Simon’s hands rested on her shoulders a moment as he assisted her to take off her mantle. She’d worn a semi-evening gown for her first dinner at the Archers’. While not nearly as low-cut as the one she would wear to their party, it did leave the tops of her shoulders bare, gleaming in the gaslight. The skirt rustled intriguingly when she moved, possibly making a man wonder what exactly she wore under there. Her hair was upswept, springy tendrils falling about her ears and the back of her white neck.

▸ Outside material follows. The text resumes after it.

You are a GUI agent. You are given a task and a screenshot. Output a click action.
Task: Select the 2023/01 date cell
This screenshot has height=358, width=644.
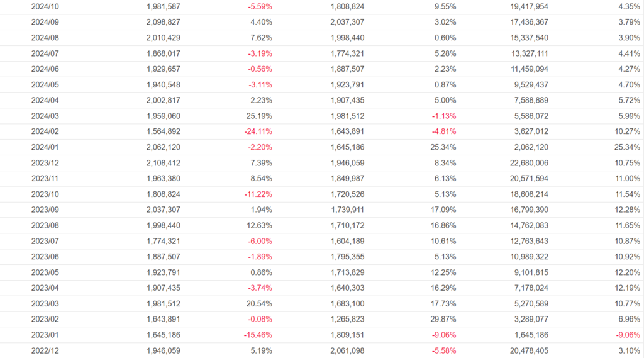click(x=45, y=335)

Both Major Winslow and his father, still gallant despite trouble or age, had paid her several compliments. She wasn’t vain enough to believe them entirely sincere, as sometimes men unused to a woman’s society pay compliments merely to make conversation. Yet she did feel she looked well.
Simon said, after clearing his throat, “You should change out of that.”
“Should I?”
“You don’t want to get excelsior all over it. We are going to open that box tonight, aren’t we?”
“I’d love to!” Then she hesitated. “But I promised Jane I’d help her with the invitations.”
“You’re a guest here, Julia. You needn’t slave like an overworked secretary.”
Flattening the fabric at her waist where she had detected a wrinkle in the tarlatan, Julia said, “I don’t mind taking some of the burden off her shoulders. She told me she is starting a blister on her middle finger from all the writing.”
“She should have been doing that instead of strumming that infernal guitar.”
“Your mother suggested half an hour of rational enjoyment to aid our digestions.” She glanced up at him. His eyes were dark in the lower light of the hall. “And it’s a mandolin.”
“Was it?” He reached out and smoothed his hand over her exposed shoulder. “I am always confused ‘twixt the two.”
His hand was not soft like an easy-living gentleman’s, but hardened by labor. The contrast between her pampered silken skin and his hand sent her senses reeling. He followed the line of her collarbone to her throat and stroked the tender curve of her throat with the edge of his thumb.
Julia saw that his eyes traveled with his hand almost absently. As if he hardly realized yet that he was touching her at all, let alone caressing her so that her heart raced and her mouth burned.
“Don’t work too hard....”
“I—I won’t.”
His gaze went to her face and his hand stilled. In a mild, conversational tone, he said, “Oh, God. Oh, hell.”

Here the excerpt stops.